1.7 Microscopic Examination of Onion Peel

The epidermal peel of an onion is ideal for studying basic plant cell structure.

• Preparation: Tear a transparent strip from the inner (concave) side of a fleshy onion leaf. Mount a small piece in water on a glass slide.
• Staining: Add a drop of iodine or eosin solution before covering with a coverslip. This stains the material and makes the nucleus more distinct.
• Observation: Under the microscope, the cells appear somewhat rectangular and firmly bound together.
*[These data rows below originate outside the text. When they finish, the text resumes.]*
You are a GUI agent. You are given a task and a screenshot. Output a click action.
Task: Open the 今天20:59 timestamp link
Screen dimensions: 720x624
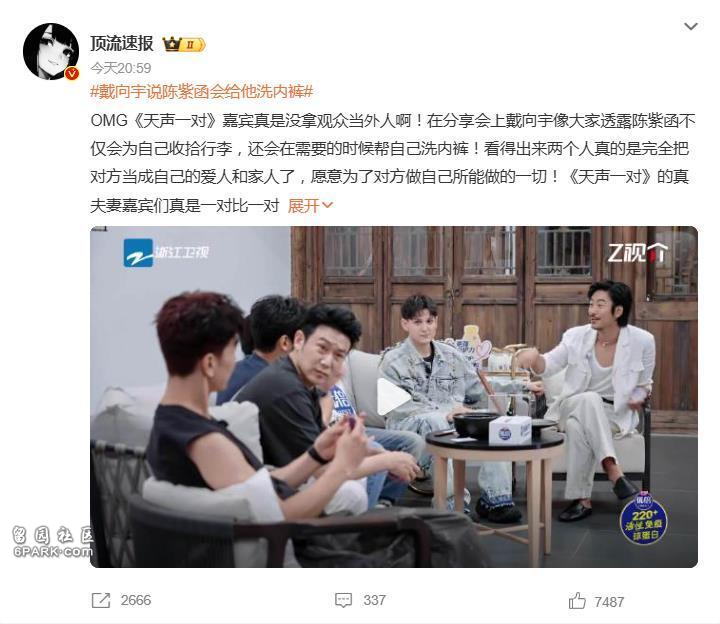tap(121, 68)
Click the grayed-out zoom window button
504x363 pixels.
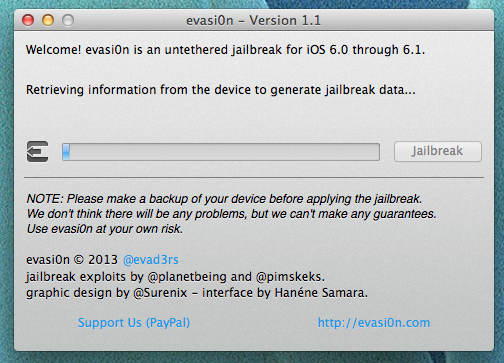[68, 20]
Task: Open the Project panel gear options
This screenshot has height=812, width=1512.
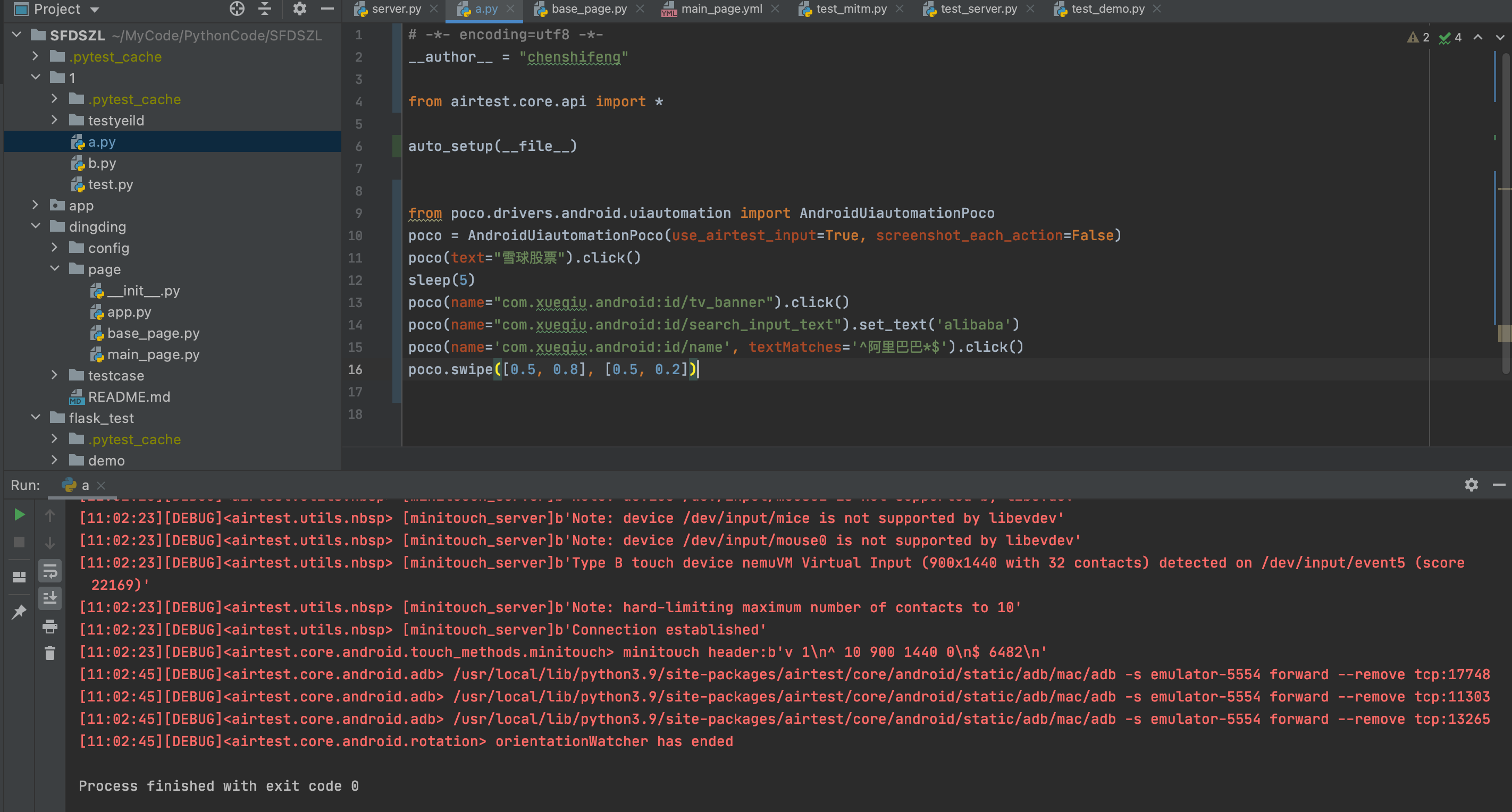Action: click(x=299, y=9)
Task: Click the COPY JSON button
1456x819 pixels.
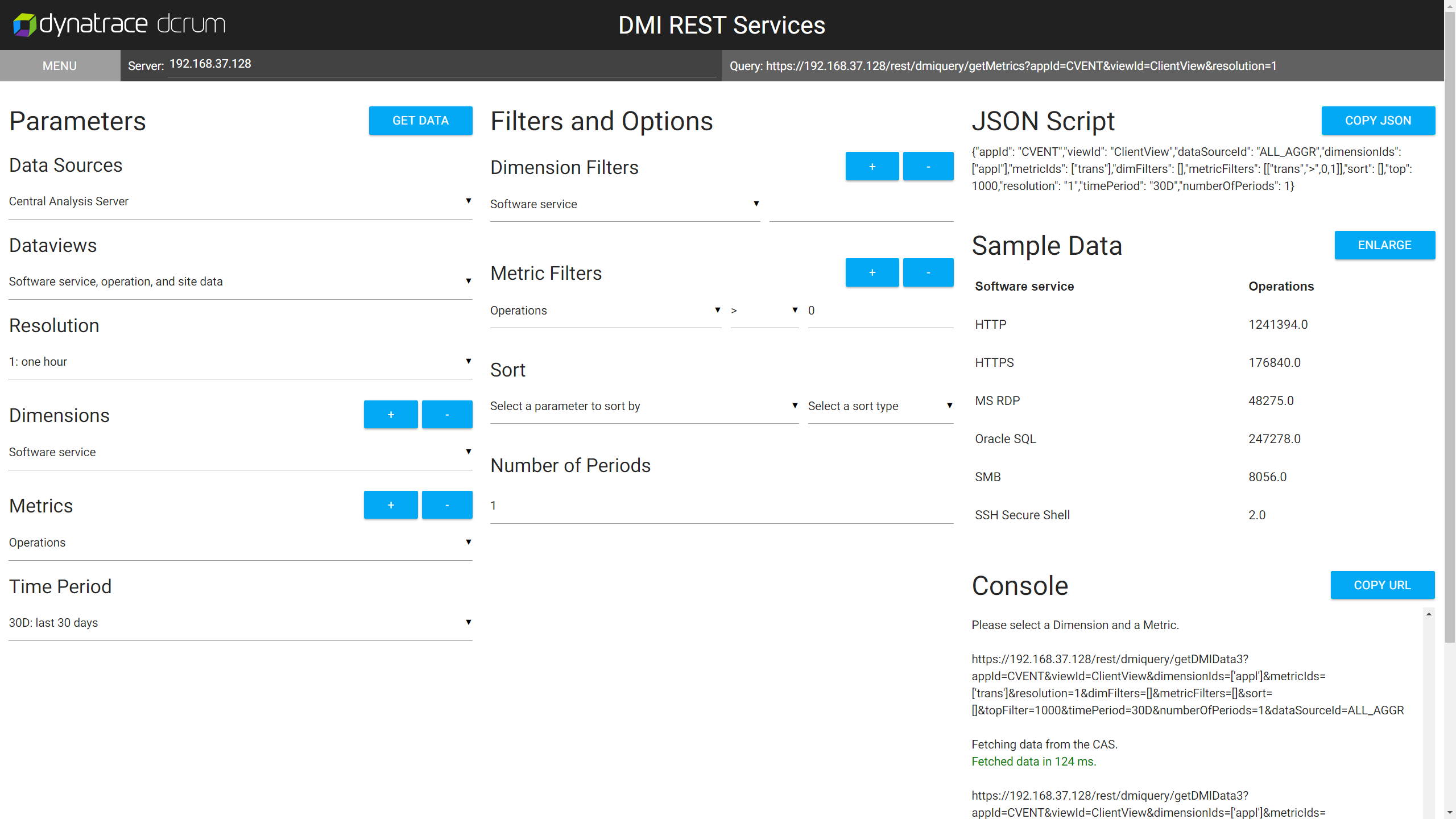Action: pyautogui.click(x=1378, y=121)

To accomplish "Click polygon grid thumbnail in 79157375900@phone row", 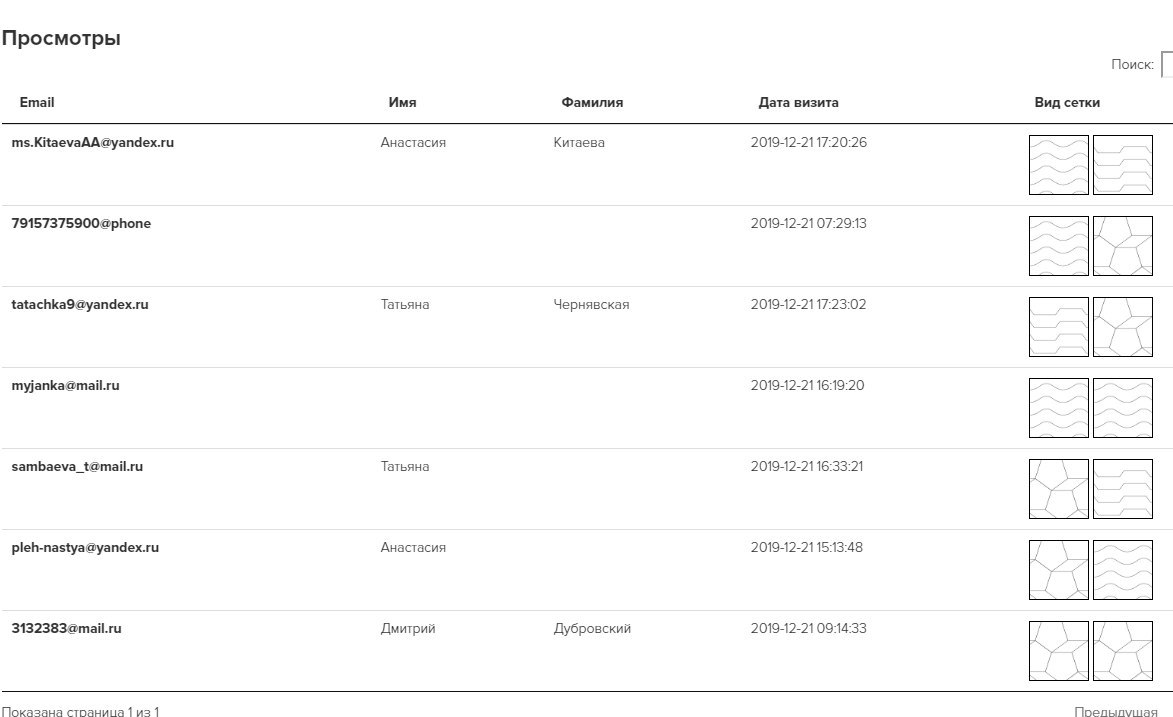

Each cell shows a highly visible, thick cell wall, cytoplasm, one or two large vacuoles, and a distinct nucleus pushed towards one side (a classic feature of plant cells).

1.8 The Nucleus – Key to the Life of a Cell

While every organelle contributes, the key performer or the "master of the cell" is the nucleus.

• The Amoeba Experiment: An experiment performed on Amoeba (a single-celled organism) proves the critical role of the nucleus.
• Normal Function: A normal Amoeba grows, divides into two, and the race continues.
• Nucleus Removal: If the nucleus is completely removed from an Amoeba, the cell dies.
• Transplantation: If a nucleus from a donor amoeba is transplanted into an enucleated (nucleus-free) recipient amoeba, the recipient survives, divides, and lives normally, whereas the donor (now without a nucleus) dies.

Conclusion: Every activity of the body is carried out by cells, and each kind of cell is specialized for a particular function, centrally controlled by its nucleus.